■ Records ■
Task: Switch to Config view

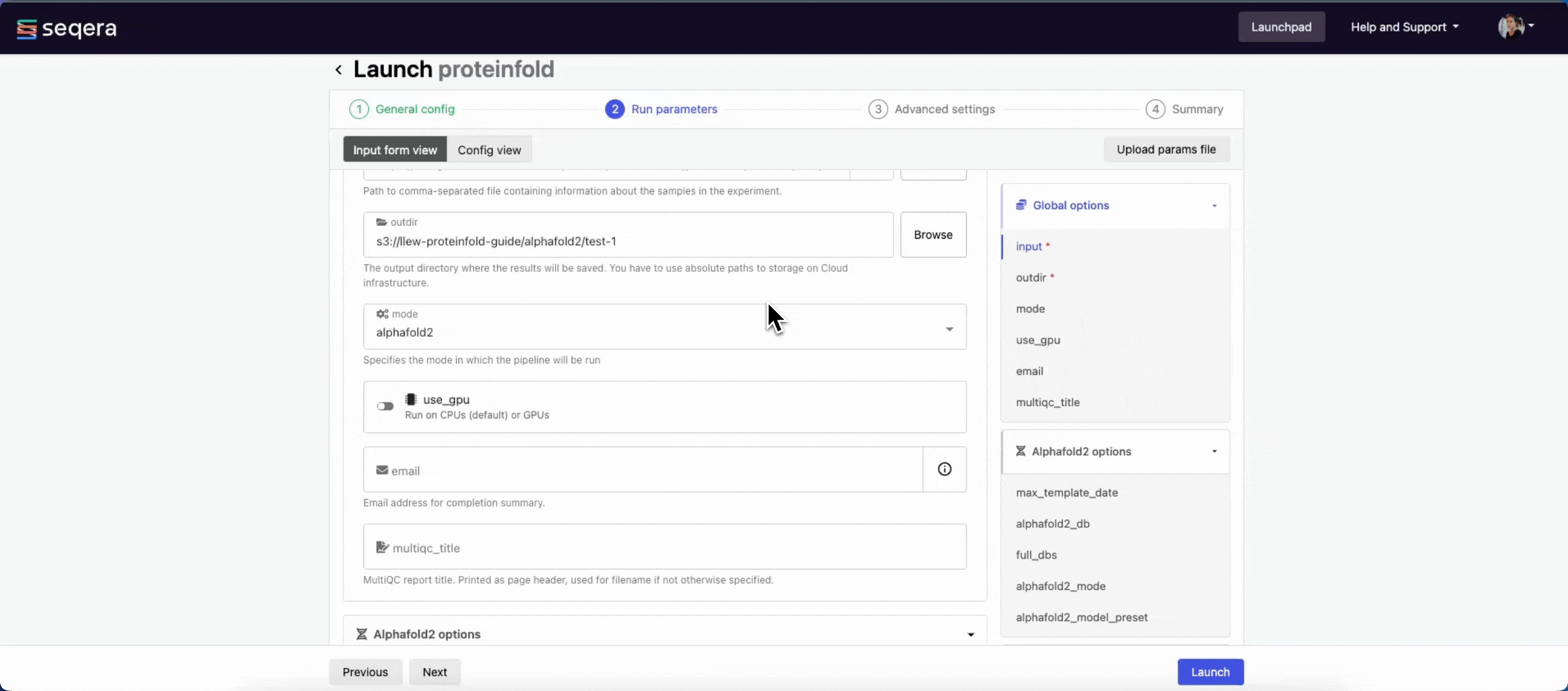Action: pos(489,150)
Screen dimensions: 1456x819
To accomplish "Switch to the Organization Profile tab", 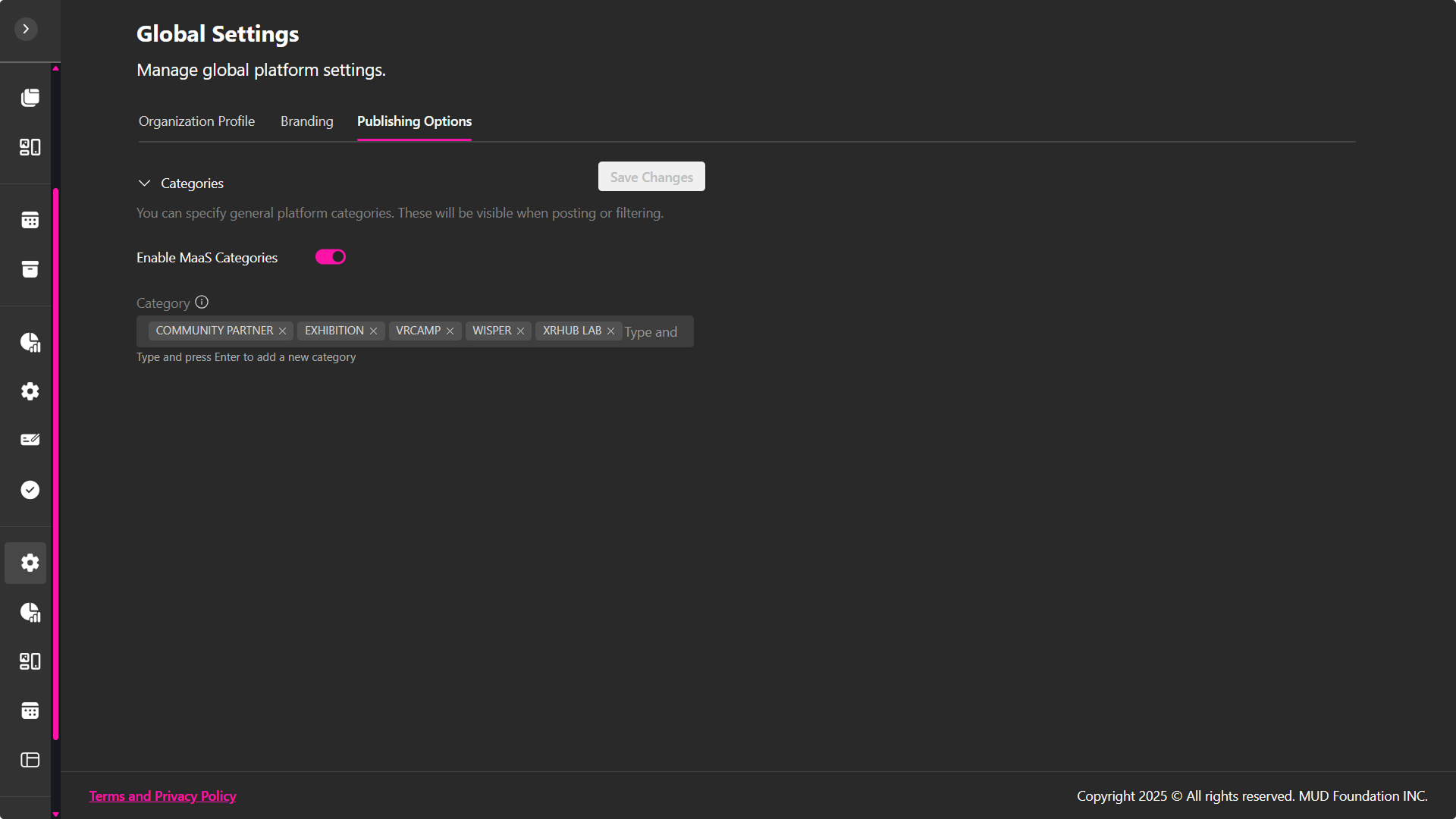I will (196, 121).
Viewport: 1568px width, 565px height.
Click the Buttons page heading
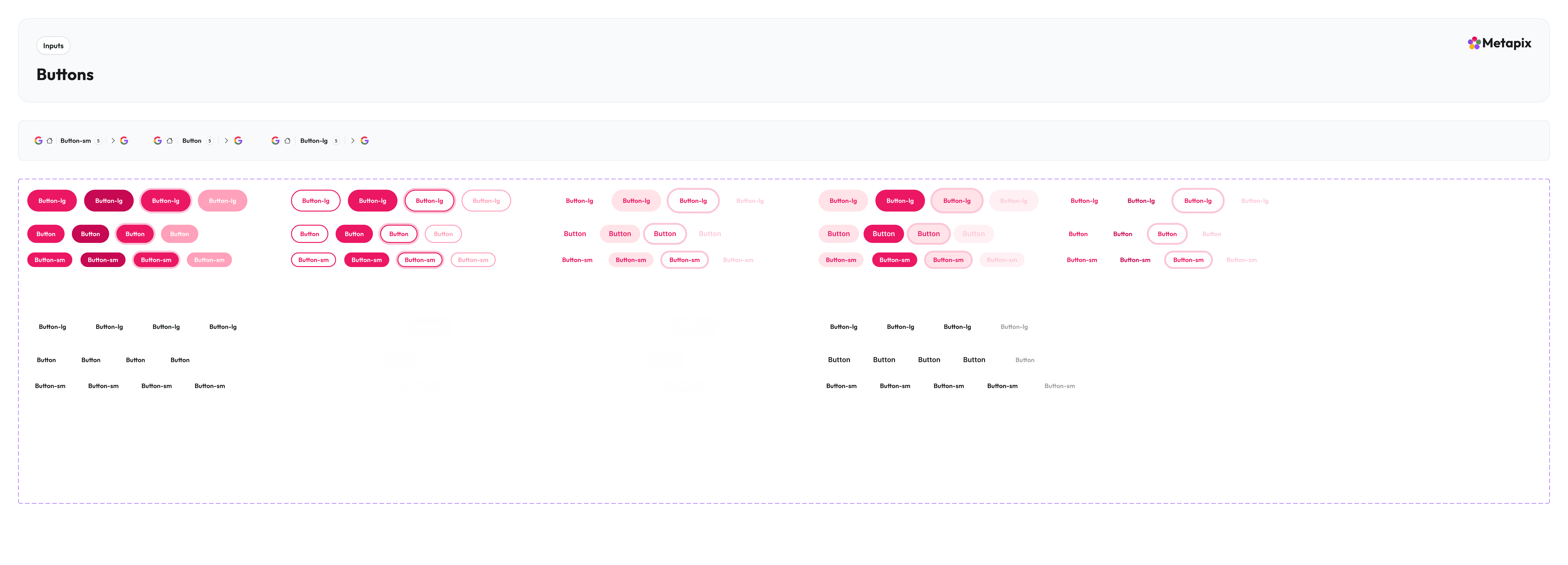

■ Exercise prompt ■
Please print exactly the lines running from the line with "Viewport: 1568px width, 565px height." through the final line of the material, and nothing more. Keep pictures out.

■ Response ■
Viewport: 1568px width, 565px height.
Click the Buttons page heading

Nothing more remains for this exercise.